Of course it has its seedier side and living so close to Pattaya makes you conscious of it. But is the scene offensive? I think not, a happier bunch of mortals would be hard to find and whether your male or female, you’re always made welcome wherever your path takes you. The dilemma is that it’s a sad reflection on the huge gap ever present between the wealthier nations of the world and the poor, who would like piece of the action too. Thailand is not unique in this aspect – it happens, and why shouldn’t people make some ‘bread’ from their only asset. With a better education system maybe many of the people caught up in the trade would have a better chance in life to make money. Til then, prostitution is the oldest profession in the world and makes them a good living. They can support their large extended families and feel good in the process. A sure case of ‘supply and demand’ that will never be unnecessary. We have to forget our moralistic Victorian attitudes and allow them to get on with their lives in the way they know best.
Each and every day, I have to pinch myself that I am still alive and not in an unearthly paradise, having passed away without knowing it! To walk our two old Labradors through the lanes to the woods and fields around our village is breathtaking. I turn round at the top of the hill and look out across the lake to the sea. Between are a wealth of waving palms fronds, spiky old rattans; tall, straight hardwood trees and the innumerable dark green heads of the ubiquitous mangoes. The perfumes that rise from the disturbed grasses are intoxicating so early in the morning and I linger to watch the little bees busy at work on the tree blossoms. The birds are amazing in there variety and voices. Over there I hear the demented scream of the Asian Lapwing as she entices you away from her nestlings with here frantic dance; above is the fluttering ribbon tails of a noisy family of racket-tailed drongos; the chatter of the mynah birds is incessant; tiny birds flit noiselessly from branch to branch and the beautiful sounds from the various bulbuls mingle with the harsh caw of the crows, jays and magpie robins to form a harmony of nature unsurpassed on this planet. Their music mingles with the soft sounds of the gentle wind as it wends its way between the trees and rustling bamboos.
The only thing that’s missing from those heady Malaysian days is the dawn chorus of the gibbons – always such a joy to listen to. But gibbons of any sort have been hunted to near extinction, and the loss of their habitat has seen them isolated only in tiny pockets of Asia. I miss them!

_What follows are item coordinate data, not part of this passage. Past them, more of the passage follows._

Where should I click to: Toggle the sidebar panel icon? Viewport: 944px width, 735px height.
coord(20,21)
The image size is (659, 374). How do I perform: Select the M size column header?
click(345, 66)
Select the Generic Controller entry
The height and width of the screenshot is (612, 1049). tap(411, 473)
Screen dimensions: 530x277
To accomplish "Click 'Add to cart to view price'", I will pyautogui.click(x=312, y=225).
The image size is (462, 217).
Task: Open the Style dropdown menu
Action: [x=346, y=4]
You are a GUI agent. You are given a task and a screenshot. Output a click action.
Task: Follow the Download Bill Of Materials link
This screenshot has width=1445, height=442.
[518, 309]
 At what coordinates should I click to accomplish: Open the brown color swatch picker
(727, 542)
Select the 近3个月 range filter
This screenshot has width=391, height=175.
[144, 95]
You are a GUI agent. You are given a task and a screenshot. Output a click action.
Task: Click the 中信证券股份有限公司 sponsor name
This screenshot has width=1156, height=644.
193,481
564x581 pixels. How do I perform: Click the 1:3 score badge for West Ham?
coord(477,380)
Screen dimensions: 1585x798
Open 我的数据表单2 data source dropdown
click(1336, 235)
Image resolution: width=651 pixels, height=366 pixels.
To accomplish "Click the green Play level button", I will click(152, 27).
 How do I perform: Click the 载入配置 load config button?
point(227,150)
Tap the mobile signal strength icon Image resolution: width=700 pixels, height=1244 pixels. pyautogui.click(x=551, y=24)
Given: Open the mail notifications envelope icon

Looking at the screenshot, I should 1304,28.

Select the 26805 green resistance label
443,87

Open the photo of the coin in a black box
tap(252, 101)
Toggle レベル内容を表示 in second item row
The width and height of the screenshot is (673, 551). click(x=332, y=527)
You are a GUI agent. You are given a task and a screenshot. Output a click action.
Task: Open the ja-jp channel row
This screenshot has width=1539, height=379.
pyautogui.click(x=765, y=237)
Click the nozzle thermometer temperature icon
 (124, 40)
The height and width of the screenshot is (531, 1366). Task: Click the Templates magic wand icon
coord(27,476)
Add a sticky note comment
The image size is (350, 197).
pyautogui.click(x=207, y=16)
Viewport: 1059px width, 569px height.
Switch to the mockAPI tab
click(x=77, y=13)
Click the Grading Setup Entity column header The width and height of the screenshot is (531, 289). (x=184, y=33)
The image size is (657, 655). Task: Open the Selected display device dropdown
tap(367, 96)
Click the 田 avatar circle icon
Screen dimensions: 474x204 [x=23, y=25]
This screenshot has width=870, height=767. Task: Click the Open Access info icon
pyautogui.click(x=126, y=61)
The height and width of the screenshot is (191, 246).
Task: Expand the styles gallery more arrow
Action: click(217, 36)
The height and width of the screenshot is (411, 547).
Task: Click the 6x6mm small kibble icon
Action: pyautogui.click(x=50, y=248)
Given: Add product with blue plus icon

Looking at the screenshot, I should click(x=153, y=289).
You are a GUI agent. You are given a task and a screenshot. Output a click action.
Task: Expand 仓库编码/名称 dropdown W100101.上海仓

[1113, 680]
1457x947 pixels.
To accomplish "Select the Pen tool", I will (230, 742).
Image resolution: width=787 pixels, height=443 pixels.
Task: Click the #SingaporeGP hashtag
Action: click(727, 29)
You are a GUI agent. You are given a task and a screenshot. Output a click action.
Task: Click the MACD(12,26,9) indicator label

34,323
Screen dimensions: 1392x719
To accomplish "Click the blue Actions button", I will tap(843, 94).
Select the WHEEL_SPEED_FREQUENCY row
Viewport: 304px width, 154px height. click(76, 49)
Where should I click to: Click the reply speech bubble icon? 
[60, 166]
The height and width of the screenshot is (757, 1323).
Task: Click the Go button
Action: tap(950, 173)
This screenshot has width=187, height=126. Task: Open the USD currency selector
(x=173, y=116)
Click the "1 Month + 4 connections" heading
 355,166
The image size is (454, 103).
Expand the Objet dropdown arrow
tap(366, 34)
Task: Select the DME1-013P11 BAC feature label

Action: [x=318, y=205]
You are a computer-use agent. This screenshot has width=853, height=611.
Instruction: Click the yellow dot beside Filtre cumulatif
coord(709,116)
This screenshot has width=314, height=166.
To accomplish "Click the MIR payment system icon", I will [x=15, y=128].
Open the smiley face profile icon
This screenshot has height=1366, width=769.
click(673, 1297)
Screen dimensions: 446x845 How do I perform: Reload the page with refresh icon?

So begins another day in this incredible paradise. What happy fortune brought me here in the winter years of my life? I’ve no idea, but my canvas was begun as a young woman all those years ago. I’ve now taken up the palette again after an absence of 40 and more long years, and must finish what I began. I count myself blessed to be able to do it. Happiness is illusive and I hold its fragile gossamer wings in my hand fresh each day. I don’t know what tomorrow will bring and I’m not waiting around to find out. This moment is precious and to be lived. I want to live and share it with as many people as possible.